Technologies that can bring standardized approaches for sectors to coordinate and work together securely are critical. Patients’ needs are being identified quicker through SDOH technology now, and technologies that can bring sectors together to coordinate and communicate effectively will be best positioned to support the industry.
Q: The role of telemedicine is shifting. What are your predictions here for 2023?
Daniel Brillman: The rapid adoption of telehealth has driven necessary innovation across the healthcare industry and forced all of us to evaluate the ways care can be delivered. This has opened up necessary questioning across the industry around what care can look like, who delivers it, and where and how it’s delivered.
It doesn’t have to be within the four walls of a hospital or doctor’s office anymore: It can be in our own homes or even in a church or library, and it can be done by a community health worker, a social worker for a community organization, or it all can be done online when no physical intervention is needed or in person.
These options empower patients with increased choices and reduce the burden on hospital systems.
I predict we’ll continue to see creative ways to leverage telemedicine to address challenges facing the healthcare industry.
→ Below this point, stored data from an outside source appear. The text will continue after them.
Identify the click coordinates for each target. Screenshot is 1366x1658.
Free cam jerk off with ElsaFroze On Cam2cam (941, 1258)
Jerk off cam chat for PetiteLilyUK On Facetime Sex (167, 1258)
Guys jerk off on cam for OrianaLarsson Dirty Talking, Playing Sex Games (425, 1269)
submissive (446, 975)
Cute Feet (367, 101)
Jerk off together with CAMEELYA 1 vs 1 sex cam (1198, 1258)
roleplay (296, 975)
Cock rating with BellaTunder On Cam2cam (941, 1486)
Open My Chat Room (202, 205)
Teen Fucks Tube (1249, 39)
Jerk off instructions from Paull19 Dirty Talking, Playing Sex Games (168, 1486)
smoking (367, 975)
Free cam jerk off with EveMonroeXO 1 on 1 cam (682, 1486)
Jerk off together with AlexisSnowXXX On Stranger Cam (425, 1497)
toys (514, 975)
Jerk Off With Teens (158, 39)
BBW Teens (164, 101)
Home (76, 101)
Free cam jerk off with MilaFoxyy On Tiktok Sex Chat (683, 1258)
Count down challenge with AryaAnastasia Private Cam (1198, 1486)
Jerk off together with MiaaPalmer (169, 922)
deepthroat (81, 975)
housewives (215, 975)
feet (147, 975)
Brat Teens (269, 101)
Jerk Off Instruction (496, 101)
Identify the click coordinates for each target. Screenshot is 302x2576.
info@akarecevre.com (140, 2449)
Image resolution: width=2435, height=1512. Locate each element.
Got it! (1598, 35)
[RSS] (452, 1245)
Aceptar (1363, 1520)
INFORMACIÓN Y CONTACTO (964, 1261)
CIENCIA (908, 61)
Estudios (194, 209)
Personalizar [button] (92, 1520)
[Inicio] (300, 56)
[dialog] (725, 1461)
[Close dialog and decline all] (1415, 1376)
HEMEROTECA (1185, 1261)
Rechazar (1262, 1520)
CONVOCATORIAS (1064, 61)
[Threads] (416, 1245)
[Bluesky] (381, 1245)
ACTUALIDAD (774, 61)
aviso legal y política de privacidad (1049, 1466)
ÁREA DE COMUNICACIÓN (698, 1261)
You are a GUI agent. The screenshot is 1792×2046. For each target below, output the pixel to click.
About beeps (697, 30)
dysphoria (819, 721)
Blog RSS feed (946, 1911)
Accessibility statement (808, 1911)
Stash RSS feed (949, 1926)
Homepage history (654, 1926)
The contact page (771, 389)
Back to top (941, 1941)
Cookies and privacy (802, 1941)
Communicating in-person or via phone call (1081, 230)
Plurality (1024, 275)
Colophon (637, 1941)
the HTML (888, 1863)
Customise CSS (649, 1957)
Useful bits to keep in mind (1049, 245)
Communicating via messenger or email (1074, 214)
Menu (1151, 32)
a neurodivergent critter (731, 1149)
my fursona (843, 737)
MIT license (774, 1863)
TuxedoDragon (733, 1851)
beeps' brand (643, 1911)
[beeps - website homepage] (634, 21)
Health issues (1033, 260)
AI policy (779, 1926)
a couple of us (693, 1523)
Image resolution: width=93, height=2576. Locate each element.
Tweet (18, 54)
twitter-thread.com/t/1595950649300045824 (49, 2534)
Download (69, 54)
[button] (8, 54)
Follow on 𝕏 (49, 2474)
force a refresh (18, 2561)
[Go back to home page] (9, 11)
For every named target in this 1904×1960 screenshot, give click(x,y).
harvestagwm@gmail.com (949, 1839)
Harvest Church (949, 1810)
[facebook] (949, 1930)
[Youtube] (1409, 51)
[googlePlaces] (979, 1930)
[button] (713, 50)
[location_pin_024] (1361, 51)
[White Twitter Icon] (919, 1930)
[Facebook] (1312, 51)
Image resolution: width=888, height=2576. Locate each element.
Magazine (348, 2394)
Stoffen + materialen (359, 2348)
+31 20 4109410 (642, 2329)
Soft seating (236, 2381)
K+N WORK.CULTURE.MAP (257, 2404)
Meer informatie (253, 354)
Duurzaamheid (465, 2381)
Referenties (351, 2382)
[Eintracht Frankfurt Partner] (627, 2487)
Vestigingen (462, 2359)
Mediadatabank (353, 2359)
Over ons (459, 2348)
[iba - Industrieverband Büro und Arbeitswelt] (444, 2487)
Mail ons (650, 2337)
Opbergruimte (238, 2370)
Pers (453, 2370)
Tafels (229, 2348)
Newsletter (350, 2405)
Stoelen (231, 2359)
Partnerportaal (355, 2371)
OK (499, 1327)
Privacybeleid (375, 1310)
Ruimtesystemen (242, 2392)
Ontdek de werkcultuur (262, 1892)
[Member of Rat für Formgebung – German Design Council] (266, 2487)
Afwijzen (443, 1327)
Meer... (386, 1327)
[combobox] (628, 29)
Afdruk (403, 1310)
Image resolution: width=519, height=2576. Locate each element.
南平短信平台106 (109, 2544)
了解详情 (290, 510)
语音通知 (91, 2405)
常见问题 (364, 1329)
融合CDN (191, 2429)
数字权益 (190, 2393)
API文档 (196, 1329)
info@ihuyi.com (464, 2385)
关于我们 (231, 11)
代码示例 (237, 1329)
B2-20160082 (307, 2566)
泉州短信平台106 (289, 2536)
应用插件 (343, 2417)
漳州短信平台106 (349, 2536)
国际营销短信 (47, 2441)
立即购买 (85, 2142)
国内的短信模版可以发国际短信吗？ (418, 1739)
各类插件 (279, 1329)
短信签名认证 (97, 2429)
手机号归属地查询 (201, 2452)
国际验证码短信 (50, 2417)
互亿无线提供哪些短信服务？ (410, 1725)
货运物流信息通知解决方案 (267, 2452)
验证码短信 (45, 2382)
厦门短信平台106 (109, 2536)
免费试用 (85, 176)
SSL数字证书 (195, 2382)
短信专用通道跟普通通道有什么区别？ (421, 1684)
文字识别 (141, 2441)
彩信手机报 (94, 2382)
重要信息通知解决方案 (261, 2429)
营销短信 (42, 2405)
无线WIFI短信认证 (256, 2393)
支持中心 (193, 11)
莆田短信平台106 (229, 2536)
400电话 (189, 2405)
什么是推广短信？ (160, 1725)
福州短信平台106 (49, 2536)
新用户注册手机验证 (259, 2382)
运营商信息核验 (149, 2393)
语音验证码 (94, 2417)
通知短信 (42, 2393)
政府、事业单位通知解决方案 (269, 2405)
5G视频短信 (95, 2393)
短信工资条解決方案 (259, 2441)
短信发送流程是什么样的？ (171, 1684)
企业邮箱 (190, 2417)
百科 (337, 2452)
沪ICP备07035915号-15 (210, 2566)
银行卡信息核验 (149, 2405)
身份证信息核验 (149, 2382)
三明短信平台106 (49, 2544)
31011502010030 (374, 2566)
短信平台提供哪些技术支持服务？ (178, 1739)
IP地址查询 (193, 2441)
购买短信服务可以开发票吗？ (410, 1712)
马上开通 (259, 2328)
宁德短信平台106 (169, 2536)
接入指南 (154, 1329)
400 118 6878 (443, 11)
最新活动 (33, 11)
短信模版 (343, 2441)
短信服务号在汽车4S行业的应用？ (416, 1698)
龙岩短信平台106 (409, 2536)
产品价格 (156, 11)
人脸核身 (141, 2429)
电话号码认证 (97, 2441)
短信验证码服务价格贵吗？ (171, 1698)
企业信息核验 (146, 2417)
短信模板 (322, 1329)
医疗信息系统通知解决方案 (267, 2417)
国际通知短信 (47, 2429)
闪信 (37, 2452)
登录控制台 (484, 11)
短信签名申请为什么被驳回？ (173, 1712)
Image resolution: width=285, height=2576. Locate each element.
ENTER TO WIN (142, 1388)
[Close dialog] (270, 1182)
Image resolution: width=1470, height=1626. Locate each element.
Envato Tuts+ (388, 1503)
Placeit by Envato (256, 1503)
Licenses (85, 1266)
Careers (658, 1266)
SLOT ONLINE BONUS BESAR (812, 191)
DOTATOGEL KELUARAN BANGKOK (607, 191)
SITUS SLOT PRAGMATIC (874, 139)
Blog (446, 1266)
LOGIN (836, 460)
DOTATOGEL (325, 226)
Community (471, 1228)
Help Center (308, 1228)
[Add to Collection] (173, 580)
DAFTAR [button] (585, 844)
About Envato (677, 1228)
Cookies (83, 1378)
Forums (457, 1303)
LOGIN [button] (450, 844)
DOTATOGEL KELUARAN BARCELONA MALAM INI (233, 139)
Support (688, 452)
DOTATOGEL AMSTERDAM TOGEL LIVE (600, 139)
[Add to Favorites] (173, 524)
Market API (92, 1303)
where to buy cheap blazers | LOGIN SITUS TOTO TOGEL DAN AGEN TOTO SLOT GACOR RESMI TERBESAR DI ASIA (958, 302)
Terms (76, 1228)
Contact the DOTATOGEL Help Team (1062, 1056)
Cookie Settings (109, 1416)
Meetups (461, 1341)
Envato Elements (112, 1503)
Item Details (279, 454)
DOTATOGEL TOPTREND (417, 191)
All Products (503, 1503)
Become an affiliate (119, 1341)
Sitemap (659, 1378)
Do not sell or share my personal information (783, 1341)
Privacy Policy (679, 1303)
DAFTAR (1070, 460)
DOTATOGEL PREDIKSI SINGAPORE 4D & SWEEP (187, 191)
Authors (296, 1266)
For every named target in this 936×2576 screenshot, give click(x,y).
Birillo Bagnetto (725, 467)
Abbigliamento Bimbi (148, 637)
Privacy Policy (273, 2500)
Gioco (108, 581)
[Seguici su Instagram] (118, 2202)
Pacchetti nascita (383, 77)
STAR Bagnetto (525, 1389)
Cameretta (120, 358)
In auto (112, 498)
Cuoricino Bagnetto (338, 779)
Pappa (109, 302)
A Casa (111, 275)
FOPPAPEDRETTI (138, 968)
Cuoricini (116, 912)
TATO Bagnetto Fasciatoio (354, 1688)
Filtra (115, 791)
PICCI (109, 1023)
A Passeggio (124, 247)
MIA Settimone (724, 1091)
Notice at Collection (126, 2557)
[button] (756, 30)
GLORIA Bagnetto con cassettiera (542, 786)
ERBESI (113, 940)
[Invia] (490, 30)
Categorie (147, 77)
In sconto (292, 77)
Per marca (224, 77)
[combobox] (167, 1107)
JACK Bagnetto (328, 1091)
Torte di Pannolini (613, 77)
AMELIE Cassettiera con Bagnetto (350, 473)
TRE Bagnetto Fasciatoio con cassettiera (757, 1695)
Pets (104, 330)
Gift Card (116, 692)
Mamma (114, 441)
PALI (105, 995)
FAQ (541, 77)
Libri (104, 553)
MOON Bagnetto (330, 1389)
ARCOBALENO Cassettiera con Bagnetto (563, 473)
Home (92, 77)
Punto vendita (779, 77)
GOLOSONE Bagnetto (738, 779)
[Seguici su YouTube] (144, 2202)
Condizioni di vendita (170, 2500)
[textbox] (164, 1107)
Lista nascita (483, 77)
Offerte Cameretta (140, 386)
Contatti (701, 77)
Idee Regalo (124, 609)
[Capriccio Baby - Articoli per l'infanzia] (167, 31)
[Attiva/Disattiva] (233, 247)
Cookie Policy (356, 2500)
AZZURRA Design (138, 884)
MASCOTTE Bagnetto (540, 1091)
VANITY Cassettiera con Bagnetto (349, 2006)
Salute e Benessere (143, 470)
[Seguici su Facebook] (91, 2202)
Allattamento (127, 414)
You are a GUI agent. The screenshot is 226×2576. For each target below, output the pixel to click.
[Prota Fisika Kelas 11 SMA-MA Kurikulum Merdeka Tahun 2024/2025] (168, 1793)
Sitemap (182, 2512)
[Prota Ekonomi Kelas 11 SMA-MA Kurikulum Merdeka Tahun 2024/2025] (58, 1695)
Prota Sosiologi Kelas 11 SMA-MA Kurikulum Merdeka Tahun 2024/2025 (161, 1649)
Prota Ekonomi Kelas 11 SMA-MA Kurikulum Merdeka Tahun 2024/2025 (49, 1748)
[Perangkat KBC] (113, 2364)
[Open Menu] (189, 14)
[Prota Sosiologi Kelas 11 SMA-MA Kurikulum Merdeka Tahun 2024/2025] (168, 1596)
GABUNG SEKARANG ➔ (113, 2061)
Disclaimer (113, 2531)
Telehealth can reduce barriers to care and address health inequities, especially in rural communities with limited access to local providers.
With physician burnout, increased burden on providers, and hospital closures, we’ll see telemedicine offering a necessary avenue to get patients the care they need with fewer resources and without sacrificing the patient experience.
While some will push on innovation as it relates to telemedicine, others may slow their investment depending on the allocation of resources and funding with economic uncertainty. One thing is for sure, though: Telemedicine isn’t going anywhere in 2023, and it will continue to carve its place in the care continuum.